If one can look beyond Brand’s narcissism and vulgarity, he emerges as one of the few public figures with a genuine concern about the state of the world and a desire to do something about it by raising people’s consciousness. This is apparent in the Timoner film, but in The Emperor’s New Clothes, Brand is able to shape the style and content in order to send a clear political message.
It’s still a personality-driven presentation. Brand gives us the dope on inequality, putting it in simple language that uneducated, working class types should be able to understand. He knows we’ve heard it all before. Even Hans Christian Anderson’s fable of The Emperor’s New Clothes, is a cliché in an age in which spin has triumphed over substance.
Brand establishes his own plebeian credentials by taking us back to his dismal home town, of Greys, Essex, whose drabness has been ornamented in recent years by an infestation of betting shops and cash converters. He goes back to his old school, where he asks the kids: “Is it fair that a tiny number of people have so much, while the vast majority have so little?”
“Nooooo!” they shout, in scenes that are too ham-fisted for comfort. It’s just as awkward when Brand fronts up at the doors of the banks, asking to speak to the CEOs who have pocketed astronomical salaries and bonuses after dragging the entire economy into the GFC. It is, however, pretty funny to see him driving around in a truck with pictures of prominent bankers on the side, announcing through a megaphone: “If you see any of these men do not attempt to approach them. They’re bastards!”

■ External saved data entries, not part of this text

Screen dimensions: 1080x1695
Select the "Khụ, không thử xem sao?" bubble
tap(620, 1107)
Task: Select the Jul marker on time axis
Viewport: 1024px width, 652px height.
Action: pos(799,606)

It’s no joke that Brand is becoming a political figurehead of outlandish proportions. He has 10 million followers on Twitter, and more than a million subscribers for his YouTube media commentary, The Trews. His book, Revolution, became an instant best-seller.
Beyond all the clowning and bluster, Brand has hit upon a topic of the greatest urgency, and has the statistics he needs to make a case. Inequality may pose a bigger threat to western civilisation than climate change or any other apocalyptic scenario. It’s not explosive, it represents a slow corrosion of human decency; an institutionalisation of greed; an unofficial collusion between governments and big corporations. At the bottom of the heap there is a growing underclass of desperate people with no hope and nothing to lose.

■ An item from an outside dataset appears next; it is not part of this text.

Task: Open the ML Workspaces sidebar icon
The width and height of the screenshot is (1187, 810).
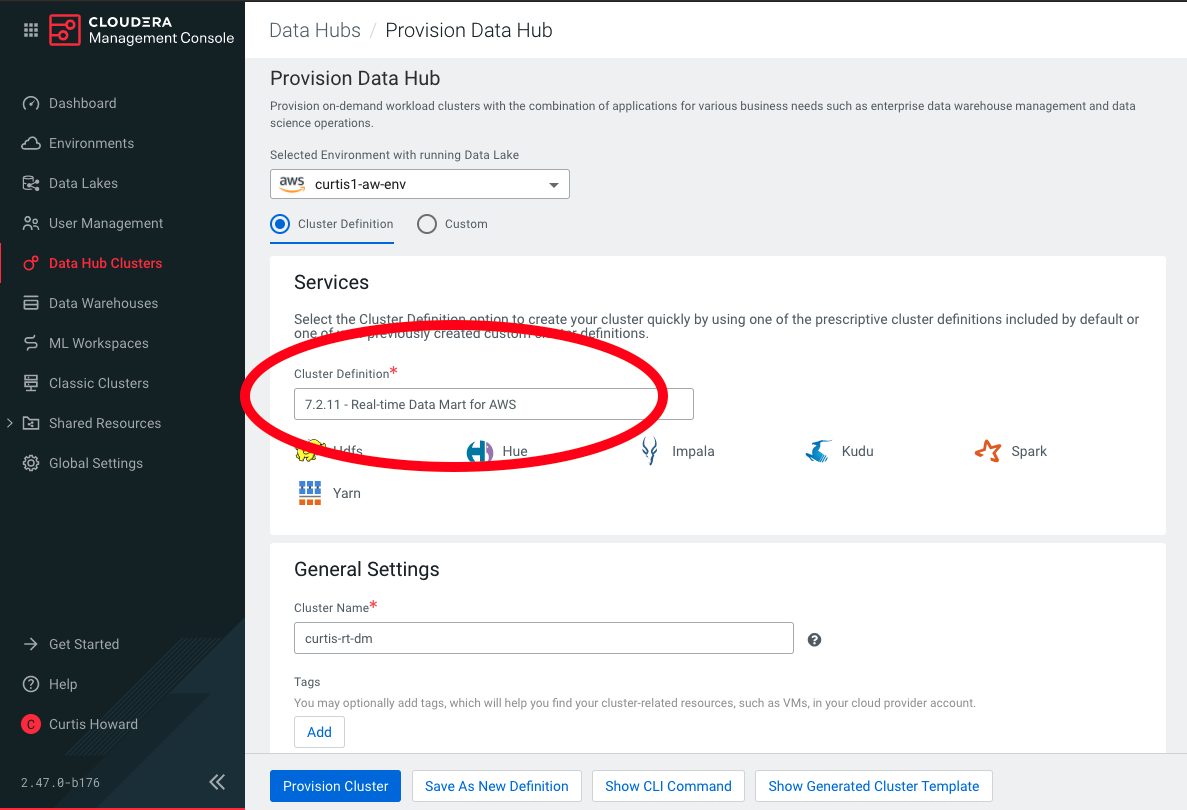Action: tap(30, 343)

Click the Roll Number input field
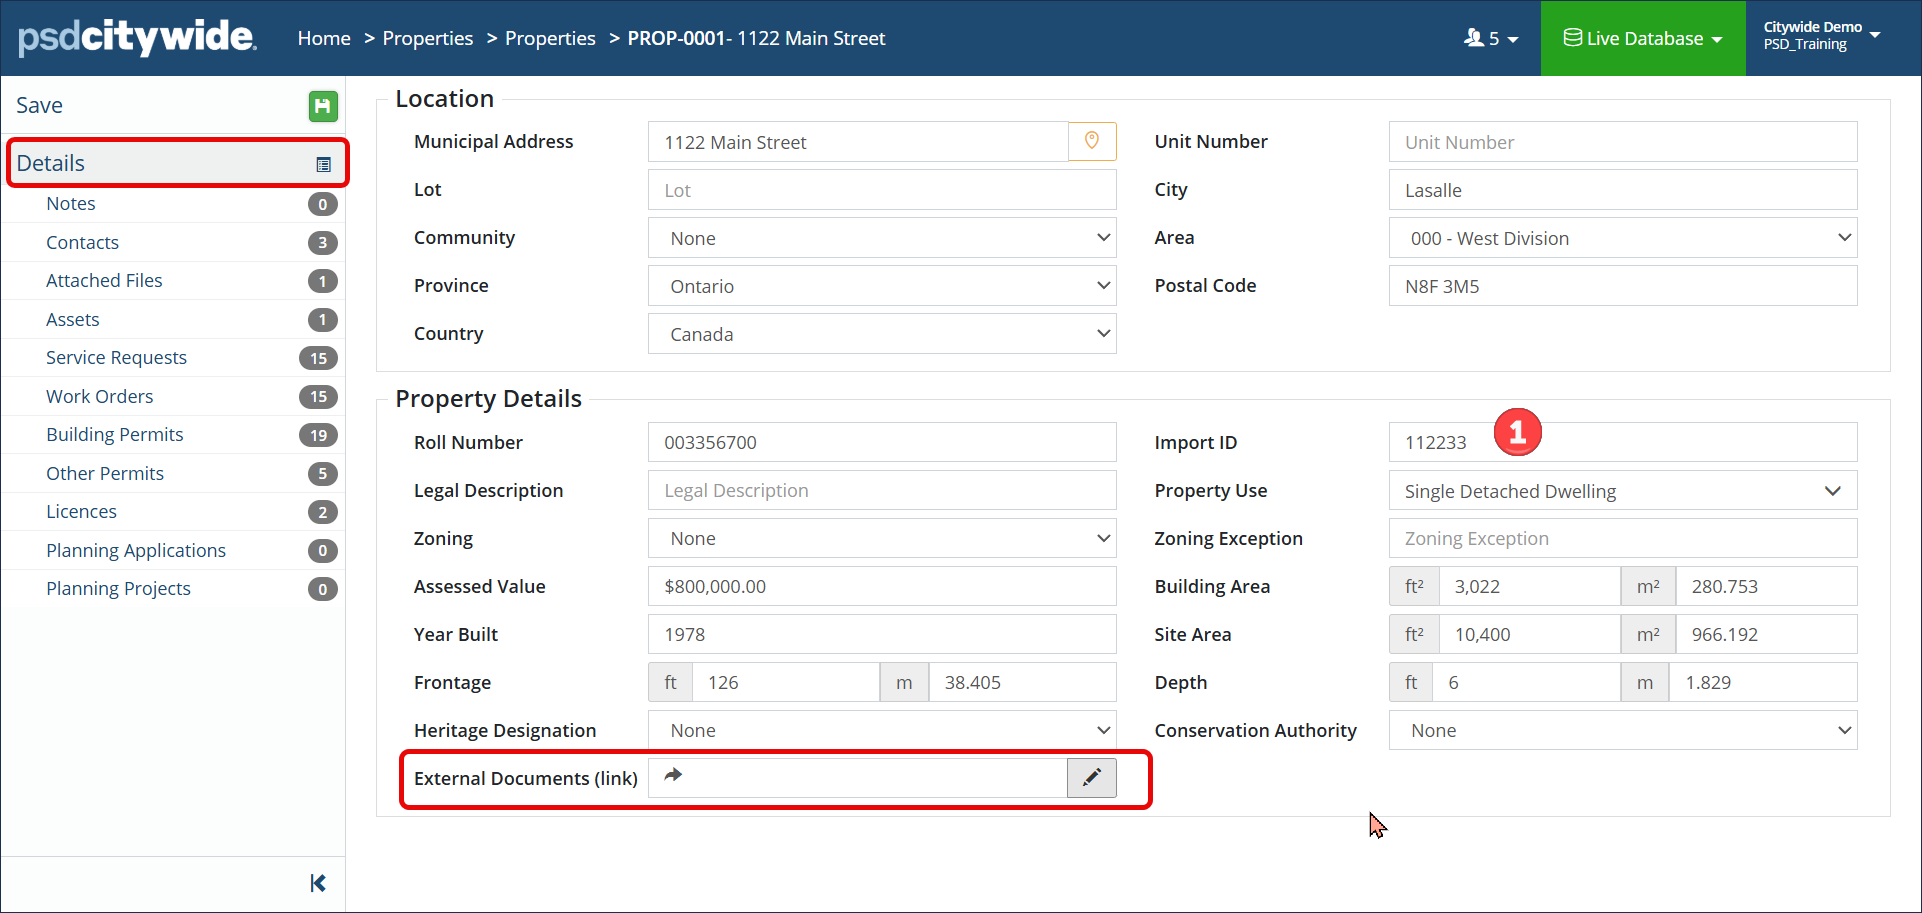(881, 443)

Alex Gibney told me last week he knows a lot of wealthy people in the United States who are worried that a new version of the French Revolution is brewing. If and when that occurs, expect Russell Brand to be first on the barricades.

The Emperor’s New Clothes
Written and directed by Michael Winterbottom
Starring Russell Brand
UK/USA/France, rated M, 107 mins
Published in the Australian Financial Review, Saturday 20th June, 2015.